(Stored items)
■ ■ ■ ■ ■
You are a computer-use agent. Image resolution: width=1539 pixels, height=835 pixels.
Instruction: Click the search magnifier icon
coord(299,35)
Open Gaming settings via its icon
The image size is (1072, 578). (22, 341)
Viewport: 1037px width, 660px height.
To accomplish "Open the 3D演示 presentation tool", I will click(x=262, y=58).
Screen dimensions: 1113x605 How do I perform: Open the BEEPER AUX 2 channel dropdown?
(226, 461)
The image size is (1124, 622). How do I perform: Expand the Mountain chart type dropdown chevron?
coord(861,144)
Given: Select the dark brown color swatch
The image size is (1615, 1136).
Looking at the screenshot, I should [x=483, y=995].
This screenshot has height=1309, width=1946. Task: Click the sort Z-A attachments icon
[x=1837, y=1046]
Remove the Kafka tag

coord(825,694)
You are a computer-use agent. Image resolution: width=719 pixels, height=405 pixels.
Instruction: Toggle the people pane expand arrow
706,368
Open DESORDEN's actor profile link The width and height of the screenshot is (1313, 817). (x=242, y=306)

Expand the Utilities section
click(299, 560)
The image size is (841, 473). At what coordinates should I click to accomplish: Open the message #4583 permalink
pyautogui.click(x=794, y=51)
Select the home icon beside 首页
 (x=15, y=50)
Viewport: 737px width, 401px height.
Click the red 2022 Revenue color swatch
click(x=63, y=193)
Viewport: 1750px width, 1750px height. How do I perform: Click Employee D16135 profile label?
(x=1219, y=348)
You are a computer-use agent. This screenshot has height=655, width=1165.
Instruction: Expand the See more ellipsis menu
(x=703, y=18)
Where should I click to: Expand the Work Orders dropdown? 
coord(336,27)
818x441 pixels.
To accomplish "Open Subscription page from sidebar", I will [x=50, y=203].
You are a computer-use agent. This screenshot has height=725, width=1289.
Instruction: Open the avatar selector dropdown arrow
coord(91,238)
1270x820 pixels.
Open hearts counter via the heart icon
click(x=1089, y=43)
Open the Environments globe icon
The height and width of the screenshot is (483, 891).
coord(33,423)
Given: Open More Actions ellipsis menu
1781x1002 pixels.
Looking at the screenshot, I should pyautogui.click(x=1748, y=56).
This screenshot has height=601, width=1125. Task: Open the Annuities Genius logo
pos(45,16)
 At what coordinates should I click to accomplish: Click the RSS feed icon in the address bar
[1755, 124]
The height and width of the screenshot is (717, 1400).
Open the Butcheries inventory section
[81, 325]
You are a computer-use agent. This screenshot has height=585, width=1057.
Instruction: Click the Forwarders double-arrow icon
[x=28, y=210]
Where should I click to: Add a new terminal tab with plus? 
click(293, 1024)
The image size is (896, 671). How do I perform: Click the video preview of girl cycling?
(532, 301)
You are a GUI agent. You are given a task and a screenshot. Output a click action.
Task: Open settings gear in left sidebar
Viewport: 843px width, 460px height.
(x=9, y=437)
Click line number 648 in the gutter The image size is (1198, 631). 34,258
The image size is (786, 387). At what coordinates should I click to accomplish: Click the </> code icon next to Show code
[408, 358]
■ ■ ■ ■ ■
▶ _Exercise aim_
Pull out every line holding "will" from the records above, and copy it.

▶ _Result of the exercise_
To accomplish "Open the 3D演示 presentation tool", I will click(x=262, y=58).
To accomplish "Open Subscription page from sidebar", I will [x=50, y=203].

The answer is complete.